» **Task statement**: In the records that follow, find the line containing "Where should I" and the line containing "Given: Expand first measurement row in list", then transcribe both and every line between them exactly, omitting pictures.

» **Data for the task**:
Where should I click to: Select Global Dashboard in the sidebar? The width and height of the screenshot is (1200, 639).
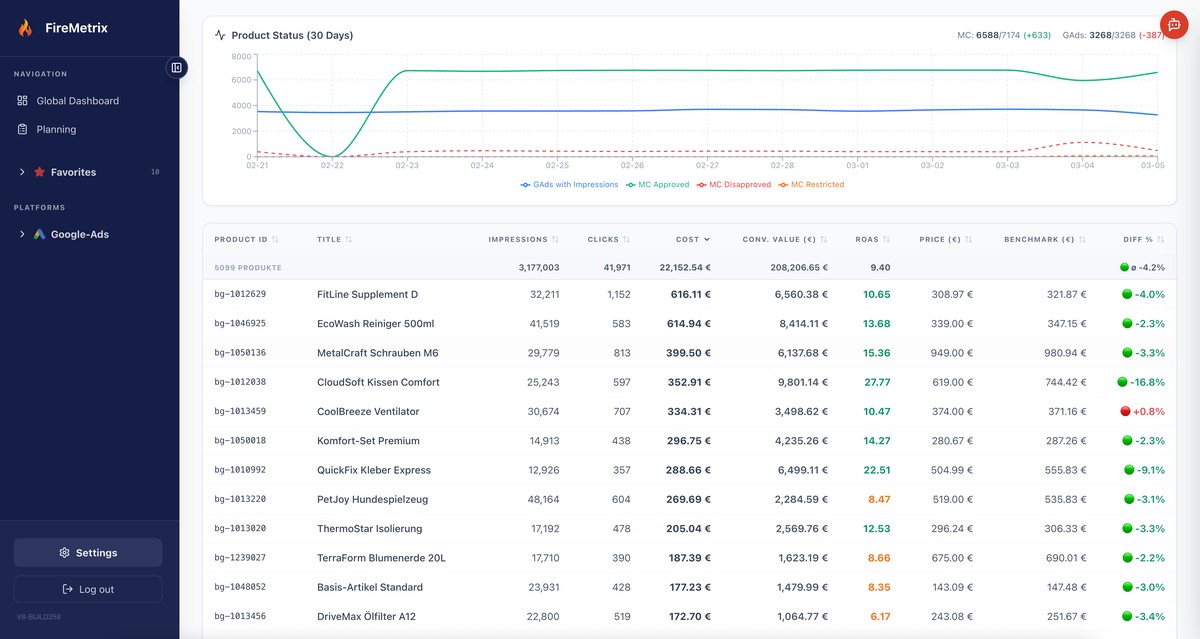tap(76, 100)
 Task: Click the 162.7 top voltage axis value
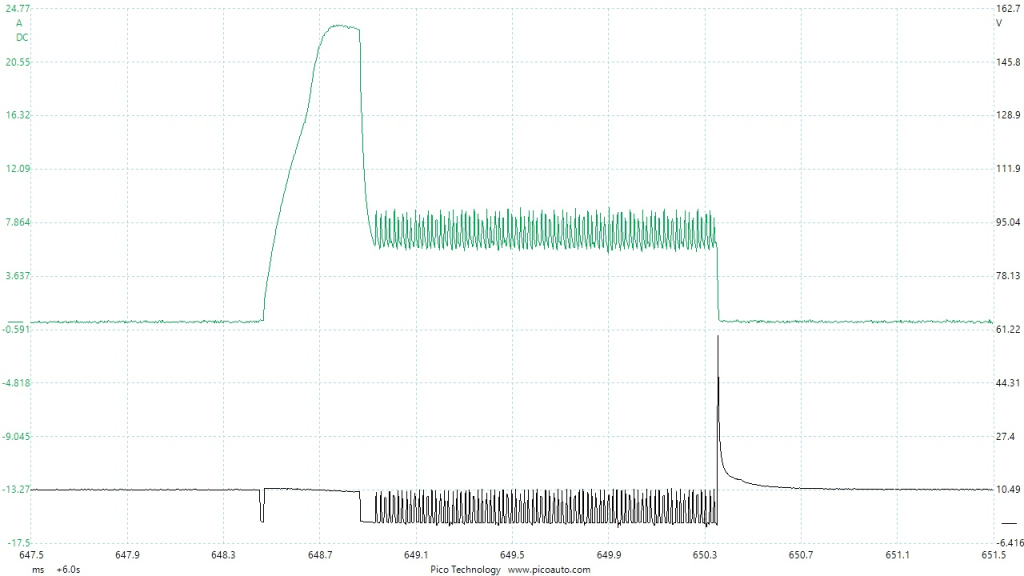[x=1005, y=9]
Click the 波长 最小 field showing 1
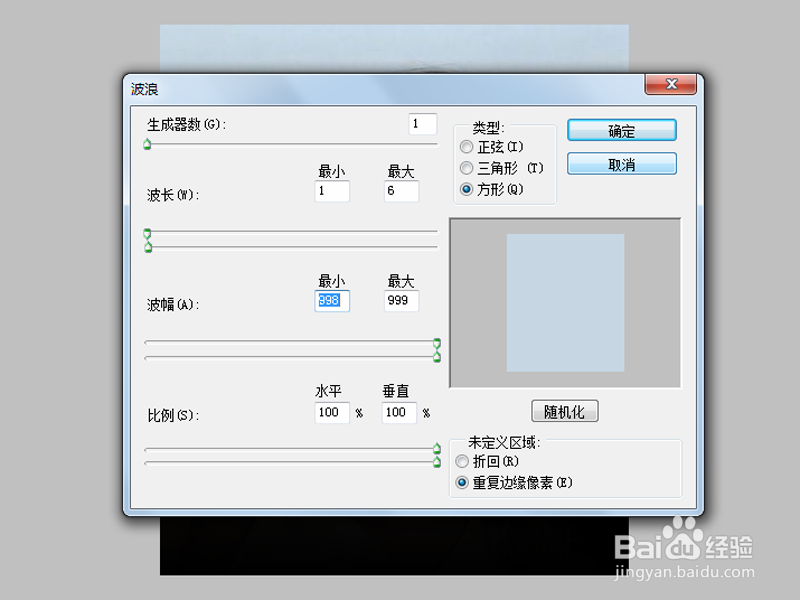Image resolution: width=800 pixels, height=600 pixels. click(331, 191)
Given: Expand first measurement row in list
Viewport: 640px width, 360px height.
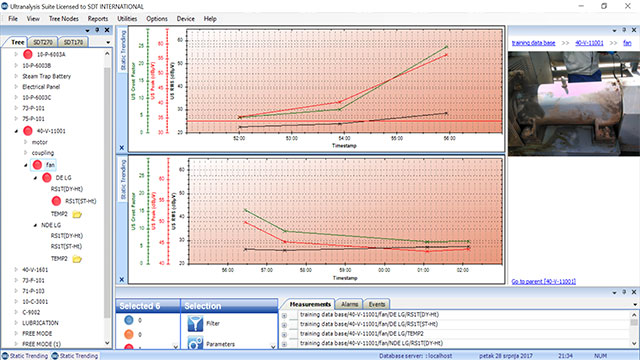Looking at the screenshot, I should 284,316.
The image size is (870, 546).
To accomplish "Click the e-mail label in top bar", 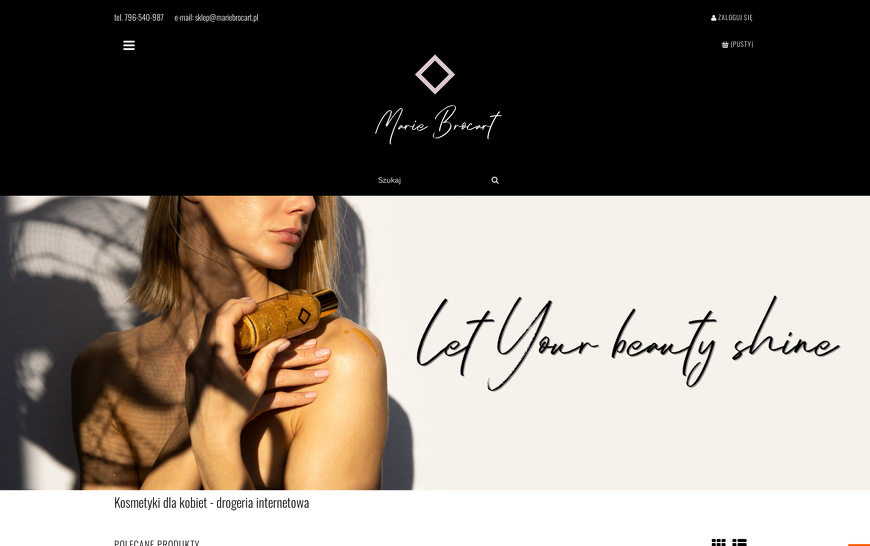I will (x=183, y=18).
...
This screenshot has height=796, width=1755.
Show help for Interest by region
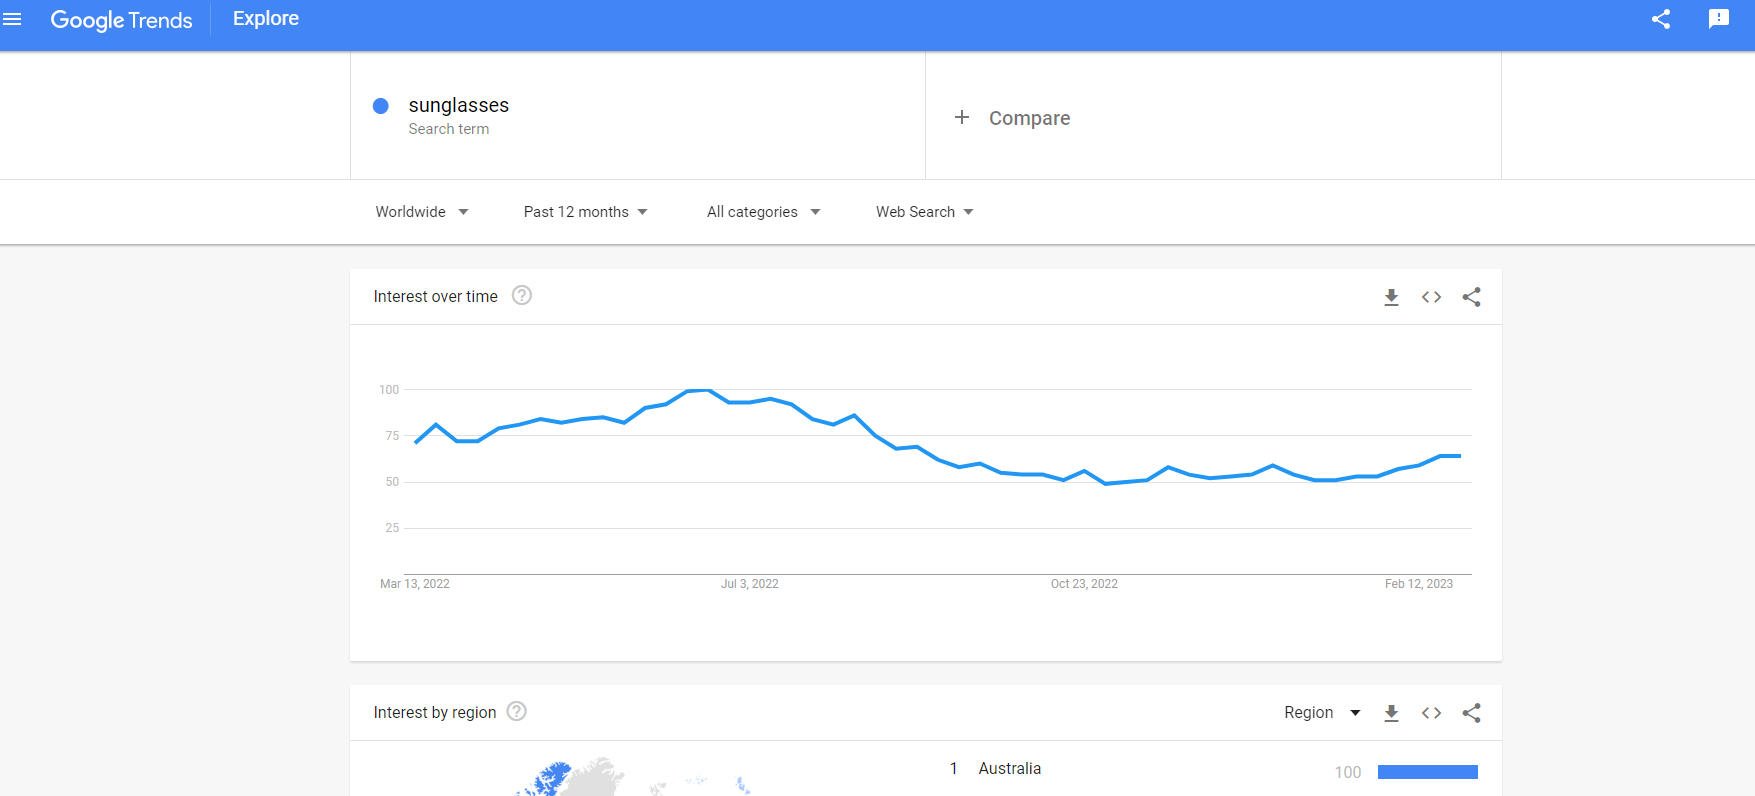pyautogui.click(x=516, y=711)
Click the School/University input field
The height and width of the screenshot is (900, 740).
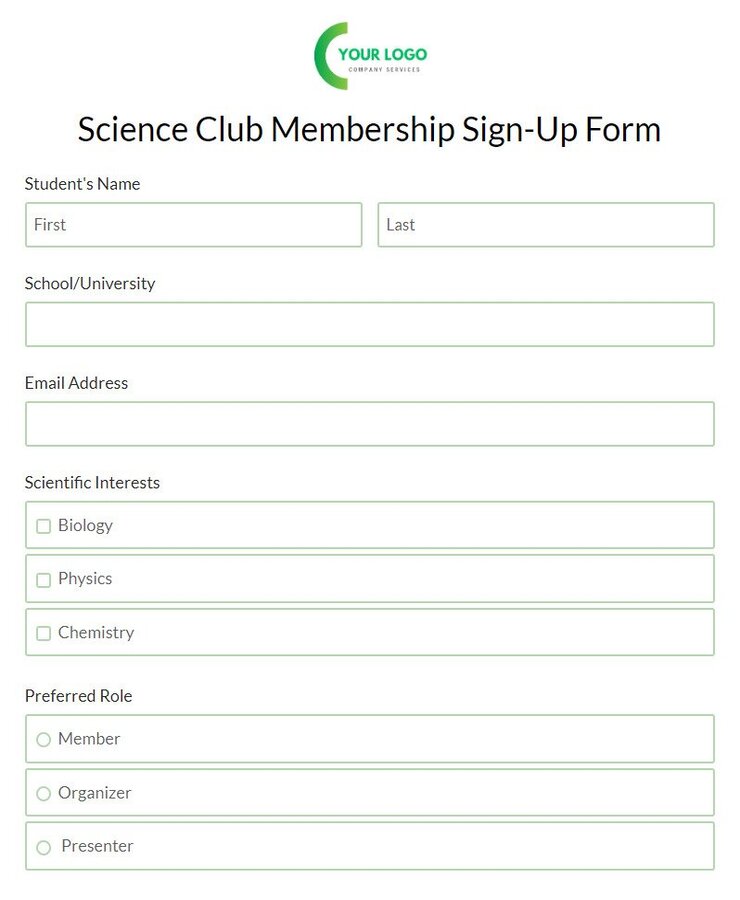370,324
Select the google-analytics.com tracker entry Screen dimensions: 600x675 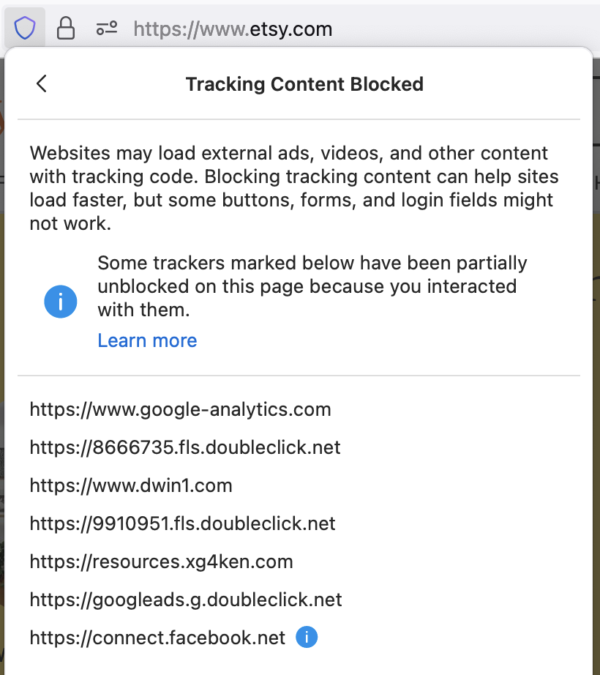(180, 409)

» **Written answer**:
Where should I click to: Select Global Dashboard in the sidebar? The width and height of the screenshot is (1200, 639).
tap(76, 100)
 Task: Click the 162.7 top voltage axis value
[x=1005, y=9]
Click the 波长 最小 field showing 1
Image resolution: width=800 pixels, height=600 pixels. click(331, 191)
Given: Expand first measurement row in list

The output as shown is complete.